Pixel coordinate grounding data
====
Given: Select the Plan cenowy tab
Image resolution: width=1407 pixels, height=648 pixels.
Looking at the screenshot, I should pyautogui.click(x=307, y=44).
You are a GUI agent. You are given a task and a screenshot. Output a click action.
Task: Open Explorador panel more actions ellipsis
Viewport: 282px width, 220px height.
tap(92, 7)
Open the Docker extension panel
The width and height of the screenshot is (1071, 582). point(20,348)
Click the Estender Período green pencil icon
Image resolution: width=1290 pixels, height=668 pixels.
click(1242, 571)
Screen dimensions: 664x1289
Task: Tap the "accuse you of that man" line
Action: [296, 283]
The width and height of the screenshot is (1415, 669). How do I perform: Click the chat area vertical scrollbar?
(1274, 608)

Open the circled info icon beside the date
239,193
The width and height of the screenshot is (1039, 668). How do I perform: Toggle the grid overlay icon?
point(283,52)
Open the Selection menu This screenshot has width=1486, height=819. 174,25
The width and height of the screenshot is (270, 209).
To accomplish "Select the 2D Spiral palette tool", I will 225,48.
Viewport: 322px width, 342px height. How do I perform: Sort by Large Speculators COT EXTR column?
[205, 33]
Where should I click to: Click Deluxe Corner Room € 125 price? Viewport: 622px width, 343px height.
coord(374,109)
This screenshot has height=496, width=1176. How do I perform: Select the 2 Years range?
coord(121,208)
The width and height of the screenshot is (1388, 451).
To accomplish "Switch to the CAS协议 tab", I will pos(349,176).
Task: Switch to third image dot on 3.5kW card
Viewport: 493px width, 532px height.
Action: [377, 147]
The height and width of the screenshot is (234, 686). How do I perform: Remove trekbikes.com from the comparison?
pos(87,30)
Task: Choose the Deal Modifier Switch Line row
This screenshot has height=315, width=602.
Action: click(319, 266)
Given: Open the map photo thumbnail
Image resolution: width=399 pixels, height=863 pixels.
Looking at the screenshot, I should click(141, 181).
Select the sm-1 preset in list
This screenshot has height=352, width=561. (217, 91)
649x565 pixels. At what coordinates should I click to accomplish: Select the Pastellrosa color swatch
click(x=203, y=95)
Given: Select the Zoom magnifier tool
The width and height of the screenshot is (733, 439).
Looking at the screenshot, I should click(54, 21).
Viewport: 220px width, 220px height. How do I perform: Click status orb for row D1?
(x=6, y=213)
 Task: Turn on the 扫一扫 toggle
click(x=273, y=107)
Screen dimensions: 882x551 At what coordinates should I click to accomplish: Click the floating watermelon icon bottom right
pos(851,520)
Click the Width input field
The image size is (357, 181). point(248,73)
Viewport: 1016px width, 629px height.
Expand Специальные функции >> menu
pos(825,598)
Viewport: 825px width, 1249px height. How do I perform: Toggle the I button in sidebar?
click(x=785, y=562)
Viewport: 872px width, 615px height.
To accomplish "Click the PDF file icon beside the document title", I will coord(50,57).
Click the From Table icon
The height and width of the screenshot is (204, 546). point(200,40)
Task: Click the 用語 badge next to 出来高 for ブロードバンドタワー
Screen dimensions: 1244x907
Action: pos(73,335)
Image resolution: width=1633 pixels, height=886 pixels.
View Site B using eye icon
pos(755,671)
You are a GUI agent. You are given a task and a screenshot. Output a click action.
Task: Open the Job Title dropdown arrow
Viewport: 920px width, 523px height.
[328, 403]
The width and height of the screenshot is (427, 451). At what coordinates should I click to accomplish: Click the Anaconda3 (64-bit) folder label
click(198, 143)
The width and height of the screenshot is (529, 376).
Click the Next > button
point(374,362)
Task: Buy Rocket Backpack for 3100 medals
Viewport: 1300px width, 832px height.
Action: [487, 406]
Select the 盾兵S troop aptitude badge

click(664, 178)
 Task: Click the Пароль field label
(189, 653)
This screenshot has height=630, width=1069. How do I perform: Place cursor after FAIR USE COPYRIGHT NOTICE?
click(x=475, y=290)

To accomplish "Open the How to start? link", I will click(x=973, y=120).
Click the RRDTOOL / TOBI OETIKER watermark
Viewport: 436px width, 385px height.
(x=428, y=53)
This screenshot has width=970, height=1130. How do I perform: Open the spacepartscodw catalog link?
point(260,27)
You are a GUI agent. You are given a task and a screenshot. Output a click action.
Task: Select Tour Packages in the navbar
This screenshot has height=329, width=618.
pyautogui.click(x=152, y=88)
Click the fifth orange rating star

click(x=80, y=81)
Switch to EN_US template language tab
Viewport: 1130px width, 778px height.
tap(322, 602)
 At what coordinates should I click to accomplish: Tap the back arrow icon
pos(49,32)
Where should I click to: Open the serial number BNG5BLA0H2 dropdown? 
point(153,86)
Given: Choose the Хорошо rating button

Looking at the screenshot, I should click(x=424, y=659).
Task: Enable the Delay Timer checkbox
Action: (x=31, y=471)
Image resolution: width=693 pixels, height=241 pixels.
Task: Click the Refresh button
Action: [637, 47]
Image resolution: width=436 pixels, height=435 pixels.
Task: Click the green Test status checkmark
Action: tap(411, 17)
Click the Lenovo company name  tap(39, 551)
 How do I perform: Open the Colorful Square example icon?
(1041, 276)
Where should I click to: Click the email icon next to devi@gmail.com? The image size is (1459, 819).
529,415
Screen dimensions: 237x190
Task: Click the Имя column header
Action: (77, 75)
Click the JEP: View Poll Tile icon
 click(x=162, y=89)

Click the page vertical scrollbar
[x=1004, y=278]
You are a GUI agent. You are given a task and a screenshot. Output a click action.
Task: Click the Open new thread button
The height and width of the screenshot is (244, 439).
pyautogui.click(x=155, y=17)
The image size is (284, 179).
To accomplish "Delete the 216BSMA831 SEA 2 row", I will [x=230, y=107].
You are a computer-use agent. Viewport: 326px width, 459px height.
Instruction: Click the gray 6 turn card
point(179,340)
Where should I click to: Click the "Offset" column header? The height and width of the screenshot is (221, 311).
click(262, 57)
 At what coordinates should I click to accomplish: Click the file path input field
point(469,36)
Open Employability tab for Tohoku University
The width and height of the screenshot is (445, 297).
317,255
====
** EXERCISE AIM **
Every line above that holds "Switch" should be tallied; answer with the total alone.

** TASK SOLUTION **
4